CEQLS Lecture | Bart J. Wilson: Humanomics: A Moral Science of Economics [28.04.2017,
CEQLS]
Conservative Institute of M. R. Štefánik
organized on April 25, 2017 in Bratislava another lecture within the
Conservative Economic Quarterly Lecture Series /CEQLS/:
Humanomics: A Moral Science of Economics
Lecture given by: Bart J. Wilson
Professor of Economics and Law at the Chapman University
Hosted by:
Peter Gonda, the Conservative Institute Director
Bart J. Wilson: CEQLS Lecture for the Conservative Institute, Bratislava, April 25, 2017
Photogallery
Bart J. Wilson
Bart J. Wilson is the Donald P. Kennedy Endowed Chair in Economics and Law at Chapman University’s Economic Science Institute. He is currently using experimental economics in his research to examine the foundations of exchange and specialization and the origin of property rights systems that undergird it. Another of his research programs compares decision making in humans, apes, and monkeys. Bart has published papers in the American Economic Review, the Proceedings of the National Academy of Sciences, and Evolution & Human Behavior. His research has been supported with grants from the National Science Foundation, the Federal Trade Commission, and the International Foundation for Research in Experimental Economics. Prior to joining the faculty at Chapman, he was an Associate Professor of Economics at George Mason University and before that a Research Scientist at the Economic Science Laboratory at the University of Arizona and an Economist at the Federal Trade Commission. Bart received his Ph.D. in Economics from the University of Arizona.

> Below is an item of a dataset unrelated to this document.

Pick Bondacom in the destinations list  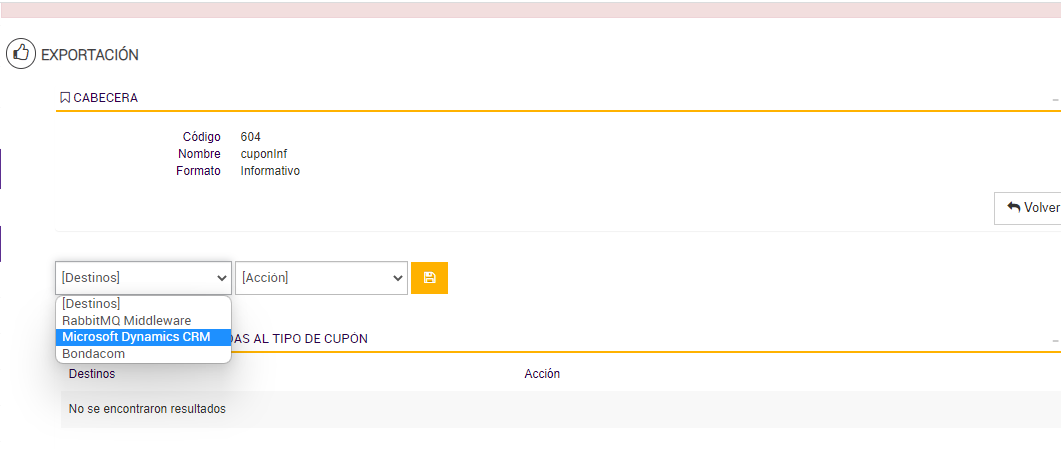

He is currently pursuing laboratory research on how humans use exchange and specialization to create prosperity and the jurisprudential foundations of property that undergird those processes. His other research programs apply the experimental method to cross-species comparisons of social decision making in human and nonhuman primates, e-commerce, electric power deregulation, and antitrust.
In Fall 2016, Bart Wilson along with Jan Osborn, Vernon Smith, and Keith Hankins, founded the Smith Institute for Political Economy and Philosophy, for which he serves as the Director. The Smith Institute's broad mission is:
• to reintegrate the study of the humanities and economics in the spirit of Adam Smith, the author of The Theory of Moral Sentiments and An Inquiry into the Nature and Causes of the Wealth of Nations, and
• to recombine research and undergraduate education as a discovery process in the spirit of Vernon Smith, the progenitor of experimental economics.